Market segmentation allows following benefits:
1. Focus on Customer Needs
In segmentation the groups are divided based on the similar needs of the customer, the business can focus on the needs more accurately. Focusing on the needs helps the business to develop the products according to the needs of the consumer. This leads to consumer satisfaction and which enhances the reputation and bottom line of the business.
2. New Products/Categories
Segmentation leads business to explore new product categories and identification of new marketing opportunities. It has been observed that researches often reveal unexplored segments.
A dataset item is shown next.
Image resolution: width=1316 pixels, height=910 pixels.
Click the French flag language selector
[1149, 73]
Without proper segmentation such a market would have remained untapped for many years.
3. Proper allocation of resources
Business can allocate its resources based on the market segments which it has identified based on the need and future growth of the segments. Budget of a business can be determined or based on the segments. For instance, an organization can allocate a high resource for a big and growing segment then for a small segment.
4. Precise Market Definition
Segmentation helps businesses understand the needs and requirements of the consumers. It helps them understand, what a consumer buys and what he does not buy. In other words it helps business to understand how a market works and how to meet the changing market demands.
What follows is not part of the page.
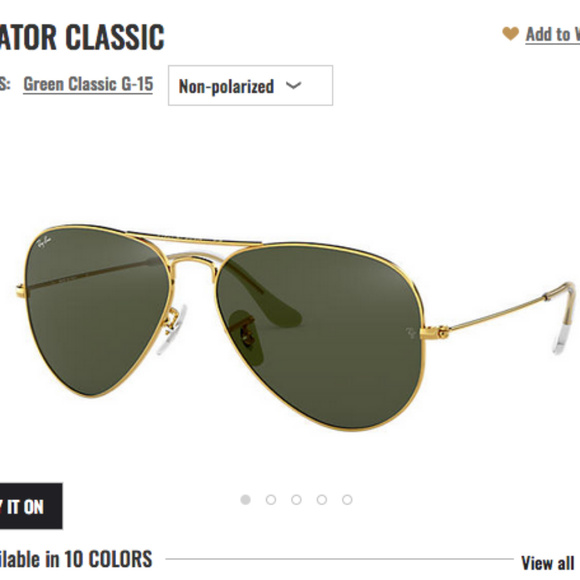Select the second carousel dot
The width and height of the screenshot is (580, 580).
(271, 500)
5. Assessment of Competition
Segmentation helps business assess not only the strength and weaknesses of their own but also of the competitor and develop and target their products to the consumers accordingly by segmenting the market. For instance, product A from competitor might appear very dominating in segment A, but Product B might not be so dominating in segment B. Firms have to target segment B with their products instead of wasting their resources and money on segment A.
Segmentation also has its limitations as it needs to be implemented in the proper manner. As segmentation is one of the most important process in the marketing plan or for your business, you need to know what pitfalls lie ahead if you go wrong with your target market segment
1. Small Segments
The segment which is chosen should be of proper size, if one errs and the segment is too small then you won’t have the desired turnover which will affect the margins and feasibility of the business.
2. Cost to Business
Segmentation goes against the old school of business, to produce products on large scale to achieve economies of scale i.e. cheaper products in larger quantities. In segmentation as we are segmenting the market into smaller groups and the products are also produced in smaller quantities to cater to these groups, there is a risk of cost of production going up.
3. Proper Study
One needs to interpret the study results correctly before interpreting, just because a consumer wants a new soap, does not mean we launch a new soap. One needs to study the market for existing brands of soap first. Getting into a segment already saturated will mean higher costs and lesser profit margins.
Segmentation increases the dependence of business on a small group of consumers. A luxury car manufacturer depends on wealthy buyers who are comfortable with spending more on a car than it costs to purchase a basic vehicle.